REQUIREMENTS: Quote every one of the following entries verbatim, keeping each line unchanged.
** Start DATA LISTING **
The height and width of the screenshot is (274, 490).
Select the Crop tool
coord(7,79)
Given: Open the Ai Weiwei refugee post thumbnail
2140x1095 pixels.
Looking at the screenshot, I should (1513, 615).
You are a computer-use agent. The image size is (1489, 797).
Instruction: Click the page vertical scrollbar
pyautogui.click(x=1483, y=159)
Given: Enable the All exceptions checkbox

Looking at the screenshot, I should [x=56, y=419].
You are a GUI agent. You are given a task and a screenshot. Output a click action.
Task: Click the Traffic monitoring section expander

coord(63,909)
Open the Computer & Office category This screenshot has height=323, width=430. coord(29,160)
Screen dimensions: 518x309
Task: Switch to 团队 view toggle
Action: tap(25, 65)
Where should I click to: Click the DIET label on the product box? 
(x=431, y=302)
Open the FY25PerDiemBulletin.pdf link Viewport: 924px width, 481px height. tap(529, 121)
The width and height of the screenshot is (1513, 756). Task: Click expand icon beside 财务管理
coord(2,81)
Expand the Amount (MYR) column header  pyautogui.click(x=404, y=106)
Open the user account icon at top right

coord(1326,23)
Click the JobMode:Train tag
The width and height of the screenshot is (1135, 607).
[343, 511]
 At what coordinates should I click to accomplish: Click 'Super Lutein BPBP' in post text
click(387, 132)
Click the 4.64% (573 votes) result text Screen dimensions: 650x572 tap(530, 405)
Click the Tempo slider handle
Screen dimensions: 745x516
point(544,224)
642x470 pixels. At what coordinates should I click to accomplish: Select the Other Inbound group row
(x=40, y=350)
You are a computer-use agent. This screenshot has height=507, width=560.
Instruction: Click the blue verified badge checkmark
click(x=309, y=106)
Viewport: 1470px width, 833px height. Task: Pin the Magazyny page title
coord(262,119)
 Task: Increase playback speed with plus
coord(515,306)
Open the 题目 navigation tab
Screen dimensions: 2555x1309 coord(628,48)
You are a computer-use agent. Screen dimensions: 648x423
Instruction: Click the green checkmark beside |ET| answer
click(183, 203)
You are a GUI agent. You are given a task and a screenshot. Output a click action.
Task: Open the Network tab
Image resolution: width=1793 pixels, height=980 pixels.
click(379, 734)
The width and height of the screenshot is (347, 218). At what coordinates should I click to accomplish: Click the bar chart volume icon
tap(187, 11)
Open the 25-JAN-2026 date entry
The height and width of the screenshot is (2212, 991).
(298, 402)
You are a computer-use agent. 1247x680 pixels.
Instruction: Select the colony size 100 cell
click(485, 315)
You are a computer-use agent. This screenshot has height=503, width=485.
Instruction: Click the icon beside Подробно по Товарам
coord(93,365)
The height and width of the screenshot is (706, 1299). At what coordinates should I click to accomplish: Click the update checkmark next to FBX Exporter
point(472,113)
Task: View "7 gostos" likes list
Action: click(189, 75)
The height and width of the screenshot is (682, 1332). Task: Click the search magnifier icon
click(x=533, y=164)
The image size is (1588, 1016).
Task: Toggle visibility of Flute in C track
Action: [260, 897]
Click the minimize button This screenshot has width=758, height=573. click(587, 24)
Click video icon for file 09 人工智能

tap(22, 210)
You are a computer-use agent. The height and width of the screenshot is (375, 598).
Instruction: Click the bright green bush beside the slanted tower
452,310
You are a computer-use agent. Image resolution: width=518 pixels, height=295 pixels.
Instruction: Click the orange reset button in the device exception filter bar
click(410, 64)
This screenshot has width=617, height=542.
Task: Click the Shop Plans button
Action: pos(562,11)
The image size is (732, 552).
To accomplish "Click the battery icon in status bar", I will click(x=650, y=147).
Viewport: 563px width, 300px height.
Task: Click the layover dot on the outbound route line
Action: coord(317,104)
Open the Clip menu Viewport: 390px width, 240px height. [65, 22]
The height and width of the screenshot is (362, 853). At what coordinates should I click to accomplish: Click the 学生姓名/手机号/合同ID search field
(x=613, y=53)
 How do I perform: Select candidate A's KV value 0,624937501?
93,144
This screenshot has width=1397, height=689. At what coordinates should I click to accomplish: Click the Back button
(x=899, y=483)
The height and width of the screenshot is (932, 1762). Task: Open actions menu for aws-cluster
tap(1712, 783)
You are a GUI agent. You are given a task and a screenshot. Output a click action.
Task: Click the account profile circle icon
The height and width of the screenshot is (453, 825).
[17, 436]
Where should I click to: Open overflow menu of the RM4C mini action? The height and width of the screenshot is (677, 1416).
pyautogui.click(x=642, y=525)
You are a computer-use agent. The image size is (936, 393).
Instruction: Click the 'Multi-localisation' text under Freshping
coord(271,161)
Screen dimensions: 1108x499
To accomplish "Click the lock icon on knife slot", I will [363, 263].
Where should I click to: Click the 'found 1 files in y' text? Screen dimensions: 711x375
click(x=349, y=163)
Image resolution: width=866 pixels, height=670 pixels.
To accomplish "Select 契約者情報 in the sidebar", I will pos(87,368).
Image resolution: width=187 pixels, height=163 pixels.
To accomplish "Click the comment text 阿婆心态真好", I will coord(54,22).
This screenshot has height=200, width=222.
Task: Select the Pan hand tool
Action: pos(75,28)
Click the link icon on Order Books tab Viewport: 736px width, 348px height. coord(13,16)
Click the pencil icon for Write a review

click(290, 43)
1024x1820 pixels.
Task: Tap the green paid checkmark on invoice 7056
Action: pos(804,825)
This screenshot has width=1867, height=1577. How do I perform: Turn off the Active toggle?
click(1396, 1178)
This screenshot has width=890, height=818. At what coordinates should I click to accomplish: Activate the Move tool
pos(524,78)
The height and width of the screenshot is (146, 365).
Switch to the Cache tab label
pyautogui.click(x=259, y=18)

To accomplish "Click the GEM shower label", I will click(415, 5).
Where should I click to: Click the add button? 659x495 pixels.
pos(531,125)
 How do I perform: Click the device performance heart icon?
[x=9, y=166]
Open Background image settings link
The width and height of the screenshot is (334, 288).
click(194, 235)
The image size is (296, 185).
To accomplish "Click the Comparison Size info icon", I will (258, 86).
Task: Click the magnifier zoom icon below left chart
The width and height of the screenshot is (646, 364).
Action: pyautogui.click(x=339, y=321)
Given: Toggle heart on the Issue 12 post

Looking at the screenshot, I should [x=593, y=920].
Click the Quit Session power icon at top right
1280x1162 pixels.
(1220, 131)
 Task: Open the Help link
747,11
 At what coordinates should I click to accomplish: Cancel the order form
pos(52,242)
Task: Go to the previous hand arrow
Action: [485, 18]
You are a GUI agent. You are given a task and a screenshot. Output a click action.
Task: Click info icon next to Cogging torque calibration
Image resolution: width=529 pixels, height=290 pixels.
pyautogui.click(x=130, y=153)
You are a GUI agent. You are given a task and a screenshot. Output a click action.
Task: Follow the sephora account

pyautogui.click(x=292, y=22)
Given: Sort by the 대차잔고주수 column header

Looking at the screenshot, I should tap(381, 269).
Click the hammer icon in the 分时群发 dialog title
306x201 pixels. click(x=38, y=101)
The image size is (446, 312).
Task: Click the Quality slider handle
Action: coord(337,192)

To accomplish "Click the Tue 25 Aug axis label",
** End DATA LISTING **
RESPONSE BELOW:
The height and width of the screenshot is (274, 490).
Select the Crop tool
coord(7,79)
Given: Open the Ai Weiwei refugee post thumbnail
2140x1095 pixels.
Looking at the screenshot, I should (1513, 615).
You are a computer-use agent. The image size is (1489, 797).
Instruction: Click the page vertical scrollbar
pyautogui.click(x=1483, y=159)
Given: Enable the All exceptions checkbox

Looking at the screenshot, I should [x=56, y=419].
You are a GUI agent. You are given a task and a screenshot. Output a click action.
Task: Click the Traffic monitoring section expander

coord(63,909)
Open the Computer & Office category This screenshot has height=323, width=430. coord(29,160)
Screen dimensions: 518x309
Task: Switch to 团队 view toggle
Action: tap(25, 65)
Where should I click to: Click the DIET label on the product box? 
(x=431, y=302)
Open the FY25PerDiemBulletin.pdf link Viewport: 924px width, 481px height. tap(529, 121)
The width and height of the screenshot is (1513, 756). Task: Click expand icon beside 财务管理
coord(2,81)
Expand the Amount (MYR) column header  pyautogui.click(x=404, y=106)
Open the user account icon at top right

coord(1326,23)
Click the JobMode:Train tag
The width and height of the screenshot is (1135, 607).
[343, 511]
 At what coordinates should I click to accomplish: Click 'Super Lutein BPBP' in post text
click(387, 132)
Click the 4.64% (573 votes) result text Screen dimensions: 650x572 tap(530, 405)
Click the Tempo slider handle
Screen dimensions: 745x516
point(544,224)
642x470 pixels. At what coordinates should I click to accomplish: Select the Other Inbound group row
(x=40, y=350)
You are a computer-use agent. This screenshot has height=507, width=560.
Instruction: Click the blue verified badge checkmark
click(x=309, y=106)
Viewport: 1470px width, 833px height. Task: Pin the Magazyny page title
coord(262,119)
 Task: Increase playback speed with plus
coord(515,306)
Open the 题目 navigation tab
Screen dimensions: 2555x1309 coord(628,48)
You are a computer-use agent. Screen dimensions: 648x423
Instruction: Click the green checkmark beside |ET| answer
click(183, 203)
You are a GUI agent. You are given a task and a screenshot. Output a click action.
Task: Open the Network tab
Image resolution: width=1793 pixels, height=980 pixels.
click(379, 734)
The width and height of the screenshot is (347, 218). At what coordinates should I click to accomplish: Click the bar chart volume icon
tap(187, 11)
Open the 25-JAN-2026 date entry
The height and width of the screenshot is (2212, 991).
(298, 402)
You are a computer-use agent. 1247x680 pixels.
Instruction: Select the colony size 100 cell
click(485, 315)
You are a computer-use agent. This screenshot has height=503, width=485.
Instruction: Click the icon beside Подробно по Товарам
coord(93,365)
The height and width of the screenshot is (706, 1299). At what coordinates should I click to accomplish: Click the update checkmark next to FBX Exporter
point(472,113)
Task: View "7 gostos" likes list
Action: click(189, 75)
The height and width of the screenshot is (682, 1332). Task: Click the search magnifier icon
click(x=533, y=164)
The image size is (1588, 1016).
Task: Toggle visibility of Flute in C track
Action: [260, 897]
Click the minimize button This screenshot has width=758, height=573. click(587, 24)
Click video icon for file 09 人工智能

tap(22, 210)
You are a computer-use agent. The height and width of the screenshot is (375, 598).
Instruction: Click the bright green bush beside the slanted tower
452,310
You are a computer-use agent. Image resolution: width=518 pixels, height=295 pixels.
Instruction: Click the orange reset button in the device exception filter bar
click(410, 64)
This screenshot has width=617, height=542.
Task: Click the Shop Plans button
Action: pos(562,11)
The image size is (732, 552).
To accomplish "Click the battery icon in status bar", I will click(x=650, y=147).
Viewport: 563px width, 300px height.
Task: Click the layover dot on the outbound route line
Action: coord(317,104)
Open the Clip menu Viewport: 390px width, 240px height. [65, 22]
The height and width of the screenshot is (362, 853). At what coordinates should I click to accomplish: Click the 学生姓名/手机号/合同ID search field
(x=613, y=53)
 How do I perform: Select candidate A's KV value 0,624937501?
93,144
This screenshot has width=1397, height=689. At what coordinates should I click to accomplish: Click the Back button
(x=899, y=483)
The height and width of the screenshot is (932, 1762). Task: Open actions menu for aws-cluster
tap(1712, 783)
You are a GUI agent. You are given a task and a screenshot. Output a click action.
Task: Click the account profile circle icon
The height and width of the screenshot is (453, 825).
[17, 436]
Where should I click to: Open overflow menu of the RM4C mini action? The height and width of the screenshot is (677, 1416).
pyautogui.click(x=642, y=525)
You are a computer-use agent. The image size is (936, 393).
Instruction: Click the 'Multi-localisation' text under Freshping
coord(271,161)
Screen dimensions: 1108x499
To accomplish "Click the lock icon on knife slot", I will [363, 263].
Where should I click to: Click the 'found 1 files in y' text? Screen dimensions: 711x375
click(x=349, y=163)
Image resolution: width=866 pixels, height=670 pixels.
To accomplish "Select 契約者情報 in the sidebar", I will pos(87,368).
Image resolution: width=187 pixels, height=163 pixels.
To accomplish "Click the comment text 阿婆心态真好", I will coord(54,22).
This screenshot has height=200, width=222.
Task: Select the Pan hand tool
Action: pos(75,28)
Click the link icon on Order Books tab Viewport: 736px width, 348px height. coord(13,16)
Click the pencil icon for Write a review

click(290, 43)
1024x1820 pixels.
Task: Tap the green paid checkmark on invoice 7056
Action: pos(804,825)
This screenshot has width=1867, height=1577. How do I perform: Turn off the Active toggle?
click(1396, 1178)
This screenshot has width=890, height=818. At what coordinates should I click to accomplish: Activate the Move tool
pos(524,78)
The height and width of the screenshot is (146, 365).
Switch to the Cache tab label
pyautogui.click(x=259, y=18)

To accomplish "Click the GEM shower label", I will click(415, 5).
Where should I click to: Click the add button? 659x495 pixels.
pos(531,125)
 How do I perform: Click the device performance heart icon?
[x=9, y=166]
Open Background image settings link
The width and height of the screenshot is (334, 288).
click(194, 235)
The image size is (296, 185).
To accomplish "Click the Comparison Size info icon", I will (258, 86).
Task: Click the magnifier zoom icon below left chart
The width and height of the screenshot is (646, 364).
Action: pyautogui.click(x=339, y=321)
Given: Toggle heart on the Issue 12 post

Looking at the screenshot, I should [x=593, y=920].
Click the Quit Session power icon at top right
1280x1162 pixels.
(1220, 131)
 Task: Open the Help link
747,11
 At what coordinates should I click to accomplish: Cancel the order form
pos(52,242)
Task: Go to the previous hand arrow
Action: [485, 18]
You are a GUI agent. You are given a task and a screenshot. Output a click action.
Task: Click info icon next to Cogging torque calibration
Image resolution: width=529 pixels, height=290 pixels.
pyautogui.click(x=130, y=153)
You are a GUI agent. You are given a task and a screenshot. Output a click action.
Task: Follow the sephora account

pyautogui.click(x=292, y=22)
Given: Sort by the 대차잔고주수 column header

Looking at the screenshot, I should tap(381, 269).
Click the hammer icon in the 分时群发 dialog title
306x201 pixels. click(x=38, y=101)
The image size is (446, 312).
Task: Click the Quality slider handle
Action: coord(337,192)

To accomplish "Click the Tue 25 Aug axis label",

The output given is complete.